At the end of the splendid series Turn: Washington’s Spies, the main character —a tory settler who in is early youth became a spy of the Patriots during the Revolutionary War— says to us from his senescence that it was not until late that he realized that the life is grey, that black and whites did not exist, that there were atrocious things in the purest souls but also kindness and nobility in the cause they fought against to, that life is too complex. How, in the Red Coat’s surrender treaties, Washington had ordered the negroes to return to the cotton fields —they had taken advantage of the troubled waters and ran off, just in case. That south —you only need to watch the news— has not yet shaken off the fact of having been in the rogue mean side of History, and it was because of that atrocious fault that Faulkner could build his entire work, the most powerful and demanding in the 20th century.
In Europe, the South (or rather the South’s South) is perhaps the opposite to that US South; a land which is also large and full of crops, and yet an open, tolerant, caring and distanced of any feeling of superiority, isolation and xenophobia. The best thing South has is that it learnt very soon that the nationalism is synonymous to war, evil, hatred and destruction, even more in a globalized world.

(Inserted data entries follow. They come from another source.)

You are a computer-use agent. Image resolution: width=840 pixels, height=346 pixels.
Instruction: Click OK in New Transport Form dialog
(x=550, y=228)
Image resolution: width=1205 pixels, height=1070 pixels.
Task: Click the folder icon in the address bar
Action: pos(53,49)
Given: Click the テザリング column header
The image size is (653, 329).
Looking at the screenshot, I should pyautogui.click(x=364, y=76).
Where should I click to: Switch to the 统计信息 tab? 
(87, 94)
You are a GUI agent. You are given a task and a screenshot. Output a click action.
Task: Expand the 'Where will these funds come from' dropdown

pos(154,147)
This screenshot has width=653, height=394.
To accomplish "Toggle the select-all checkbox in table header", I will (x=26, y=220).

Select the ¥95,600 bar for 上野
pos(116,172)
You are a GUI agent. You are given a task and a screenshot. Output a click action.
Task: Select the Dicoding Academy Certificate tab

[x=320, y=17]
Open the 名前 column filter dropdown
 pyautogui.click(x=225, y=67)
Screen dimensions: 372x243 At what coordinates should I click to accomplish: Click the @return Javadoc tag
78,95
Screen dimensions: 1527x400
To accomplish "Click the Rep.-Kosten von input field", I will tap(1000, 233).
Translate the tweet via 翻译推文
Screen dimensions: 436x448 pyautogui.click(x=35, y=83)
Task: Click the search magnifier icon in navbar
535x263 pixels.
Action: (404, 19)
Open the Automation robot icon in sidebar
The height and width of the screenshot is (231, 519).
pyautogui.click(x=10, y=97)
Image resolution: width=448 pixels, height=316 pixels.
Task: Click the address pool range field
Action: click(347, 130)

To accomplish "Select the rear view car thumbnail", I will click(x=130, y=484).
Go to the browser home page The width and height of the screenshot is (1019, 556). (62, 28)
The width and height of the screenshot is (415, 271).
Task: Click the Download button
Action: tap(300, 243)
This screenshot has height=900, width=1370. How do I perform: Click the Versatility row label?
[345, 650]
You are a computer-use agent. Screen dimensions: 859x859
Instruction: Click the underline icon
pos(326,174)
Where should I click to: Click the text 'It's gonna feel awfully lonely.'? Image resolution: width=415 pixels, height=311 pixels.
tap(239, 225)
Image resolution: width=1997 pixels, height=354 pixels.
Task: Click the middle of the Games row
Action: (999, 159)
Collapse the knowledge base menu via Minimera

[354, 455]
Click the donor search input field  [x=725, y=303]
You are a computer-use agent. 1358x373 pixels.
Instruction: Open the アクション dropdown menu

I was thinking about all that last night, irritated as I have been for quite some time at the sad events we are having to live in Spain, because it seems clear that the role of the American southerners belongs now in our country to the East northerners, a rich and thriving territory since the centralist liberalizations by the Bourbons in the 18th century, that in its madness demands today fueros and regimes more similar to the medieval ones, so costly defended by the American confederates. Theirs is an affluent territory where the corruption is the same as, or more than, the rest of Spain, and where recent generations have been instructed to hate southerners, to whom they disguise —lest we forget— as lazy, cheeky, crooks Andalusians and Extremadurans, as second or third class citizens, just as the negroes were considered by the masters in Alabama and Georgia. There is no need to disprove this, but maybe we do need an epic account of how much good has the South in that respect, in its open sympathetic society, in knowing how to live and let live others and anyone who might want join us in the hazy path to the life together, always complex and full of uncertainty.
There is a long way between that nineteenth world and this one, but still there are similitudes. A scene from Gone with the Wind might be useful to illustrate metaphorically what is going to happen in Spain after October 1st, the noise and the fury. And it is the one of those yankees who used their moral superiority from the victory over xenophobia and slavery to trample the southerners and their properties and lands, getting rich themselves and the defeated South. The scene is the one where a northern avid businessman would not move aside the tilbury he is in with his horse at a passing couple of astonished landowners, almost running over them. No one is going to run over anyone today or exploit any failure, but what there will be after this Catalonian challenge is victors and losers, people who prevailed with the weapons of reason, democracy and those who suffer the history (Camus), and people who were in the selfish mean side of history, the one that some day will be narrated, still with embarrassment, by a Faulkner born in Tarragona.